Exercise brief: Copy out, word for word, the part that opens with the line containing "1510x812 pixels. At" and runs through the last line, leaving out the pictures.

-- begin Data section --

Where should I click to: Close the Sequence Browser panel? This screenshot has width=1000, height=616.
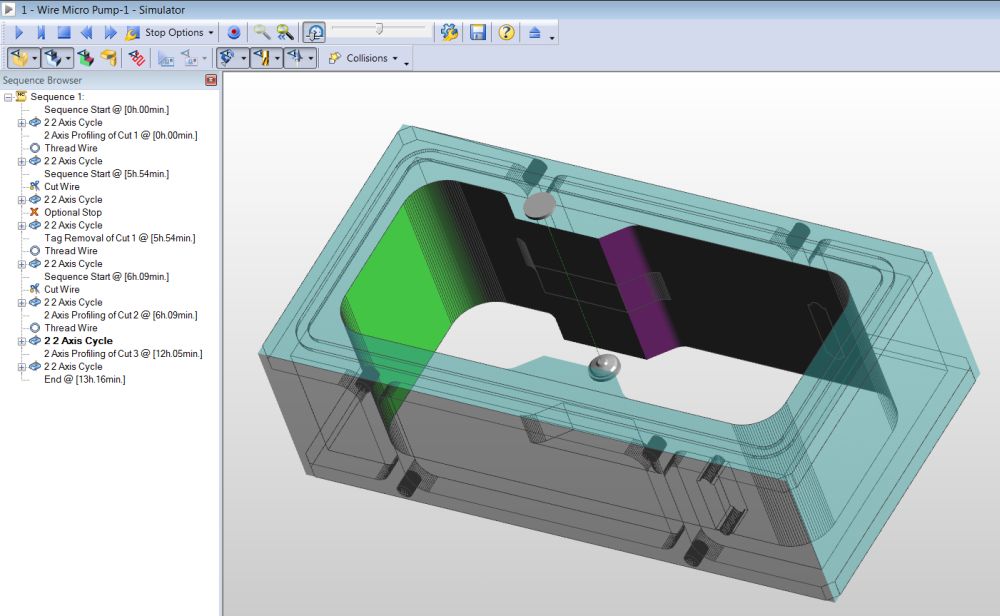click(211, 80)
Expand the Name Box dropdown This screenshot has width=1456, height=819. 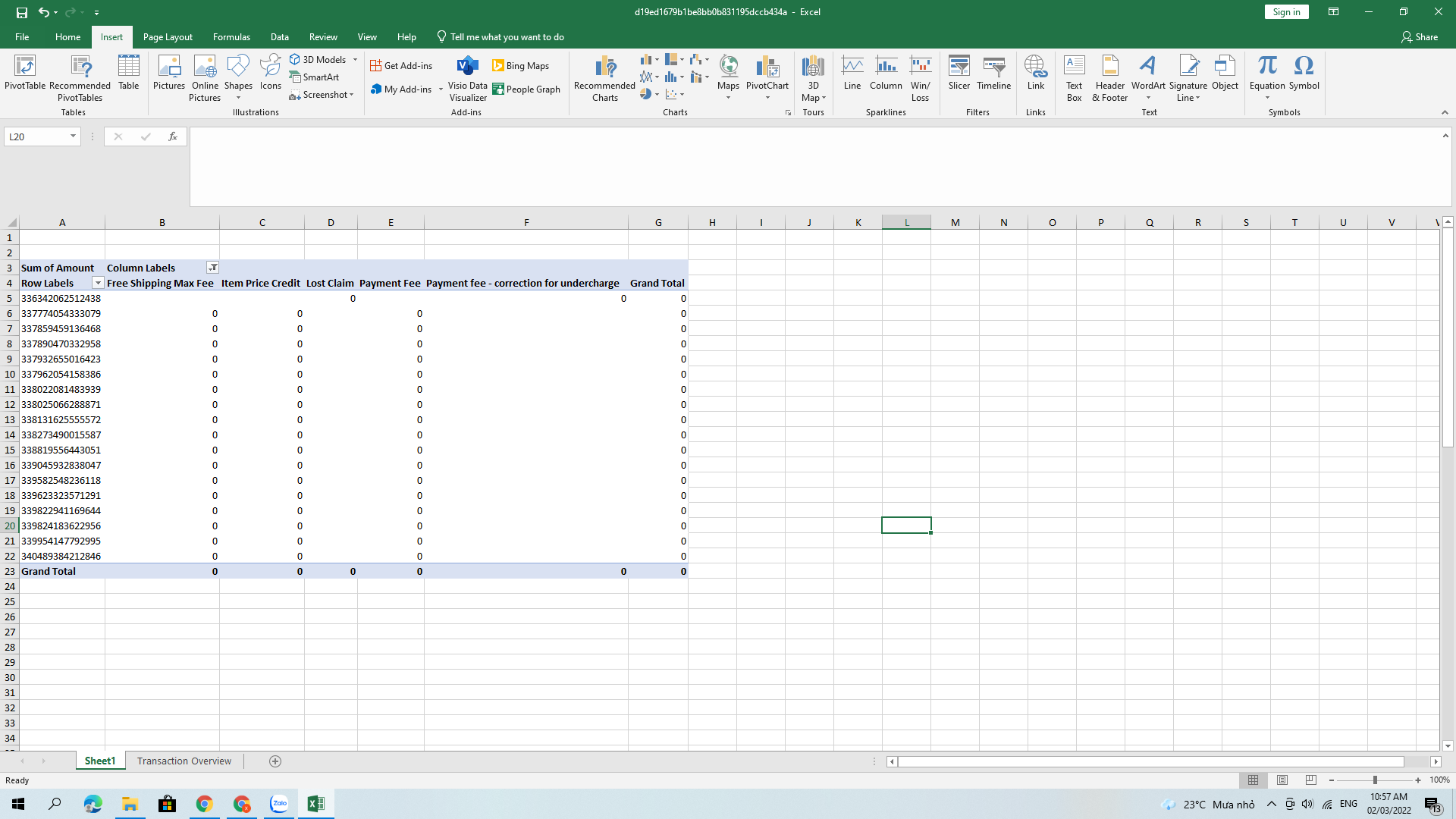click(x=73, y=136)
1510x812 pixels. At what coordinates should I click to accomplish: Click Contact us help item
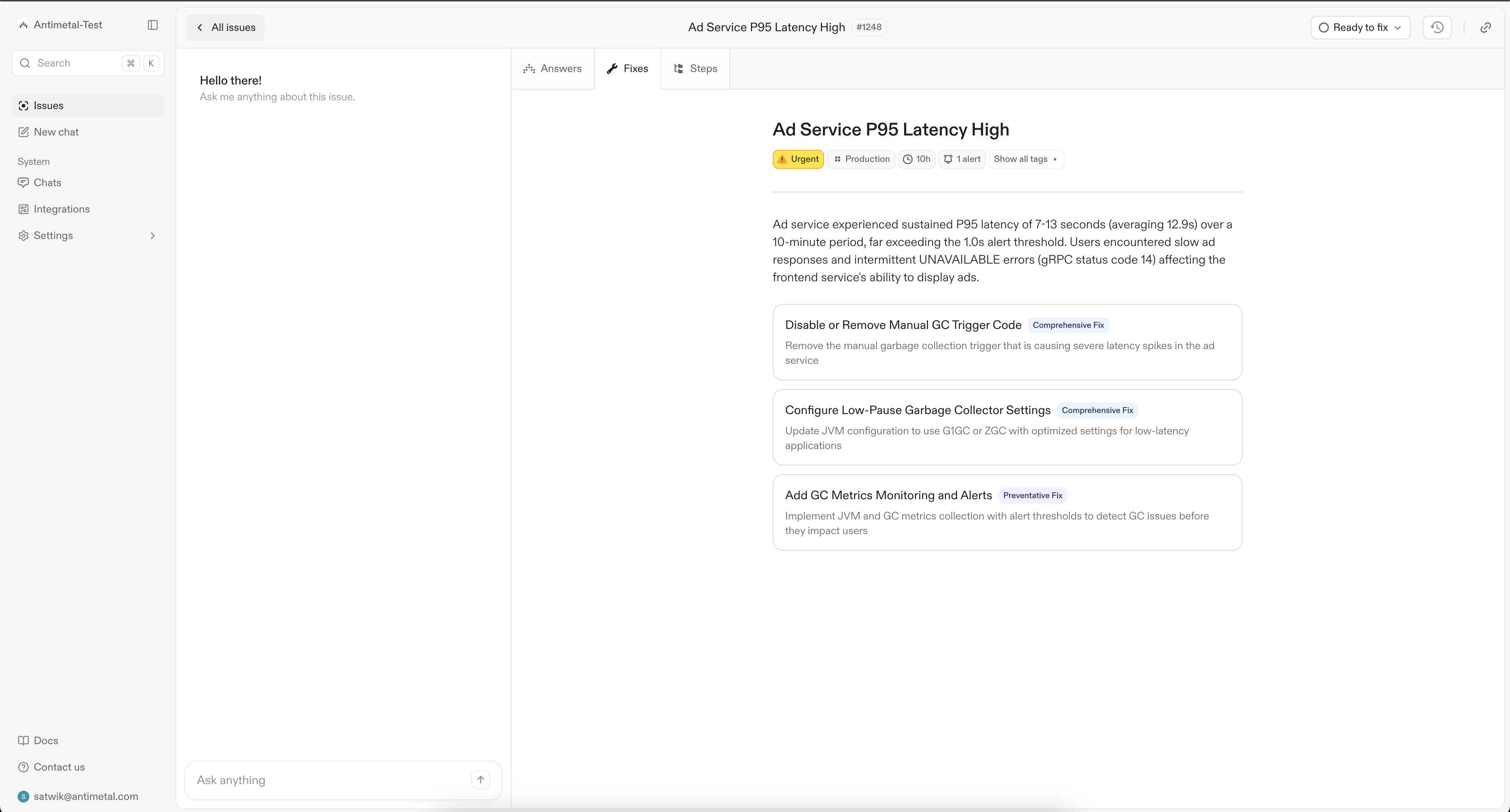(x=59, y=767)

-- end Data section --

Result below:
1510x812 pixels. At what coordinates should I click to accomplish: Click Contact us help item
(x=59, y=767)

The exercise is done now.